In 2001, Ebersole announced that his "Generation III" dogs could indicate the first letter of the drug's name, by touching its nose to red plastic letters tossed on the floor by a handler.

Soon after, DDADE began licensing other dealers. For $20,000, they would lease a dog and get marketing assistance from Ebersole. They also had to bring the animal back to Ebersole for annual retraining, at $3,800 per dog. DDADE materials said a typical handler could expect to gross nearly $1 million in the first year, against operating expenses of not quite $800,000.

The terrorist attacks on Sept. 11, 2001, proved to be a windfall for Ebersole and his dealers, as government agencies and their landlords scrambled to find dogs that could detect explosives.

A prospective dealer, Michele Pershing of Ohio, told The Post she visited Ebersole's Aberdeen Acres kennel for a week of training, and was unimpressed. "I didn't feel confident at that point, even though I had a piece of paper ... that said I was qualified," she said.

Another handler, Mary Haley, began to question the abilities of her dog, and asked the head of the Maryland State Police canine training program, to test the animal.
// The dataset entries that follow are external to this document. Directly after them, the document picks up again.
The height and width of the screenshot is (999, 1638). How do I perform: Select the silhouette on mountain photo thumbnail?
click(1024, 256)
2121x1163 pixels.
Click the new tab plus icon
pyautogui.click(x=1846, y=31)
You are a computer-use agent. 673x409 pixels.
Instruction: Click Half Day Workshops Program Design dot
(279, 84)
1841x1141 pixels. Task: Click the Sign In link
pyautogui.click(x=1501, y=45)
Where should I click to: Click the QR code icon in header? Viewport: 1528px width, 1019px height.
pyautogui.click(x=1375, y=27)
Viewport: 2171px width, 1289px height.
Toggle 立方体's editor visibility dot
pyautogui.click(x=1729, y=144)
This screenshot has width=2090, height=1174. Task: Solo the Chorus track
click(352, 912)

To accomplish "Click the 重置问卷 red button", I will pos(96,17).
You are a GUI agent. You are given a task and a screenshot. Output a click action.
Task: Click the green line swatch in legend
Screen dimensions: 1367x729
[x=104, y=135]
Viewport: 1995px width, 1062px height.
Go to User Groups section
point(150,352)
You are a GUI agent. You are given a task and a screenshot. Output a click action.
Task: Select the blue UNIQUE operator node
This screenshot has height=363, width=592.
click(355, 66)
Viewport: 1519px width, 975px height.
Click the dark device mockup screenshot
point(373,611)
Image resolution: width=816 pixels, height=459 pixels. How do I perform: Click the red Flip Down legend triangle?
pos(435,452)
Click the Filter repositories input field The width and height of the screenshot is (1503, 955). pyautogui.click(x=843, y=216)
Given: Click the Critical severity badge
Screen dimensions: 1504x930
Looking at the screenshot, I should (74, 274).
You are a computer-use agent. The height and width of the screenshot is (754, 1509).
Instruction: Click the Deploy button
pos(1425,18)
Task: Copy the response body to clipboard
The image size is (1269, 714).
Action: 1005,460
He failed.

"It wasn't a good dog," Winfield Baker said. Once he smelled the food that Baker had planted as distractions, he lost interest in finding explosives.

Ault, Ebersole's attorney, is confident the charges can be refuted.

Ebersole is also accused of shipping the explosive training aids used to teach dogs to find bombs by an air cargo company, without packaging and labeling them properly.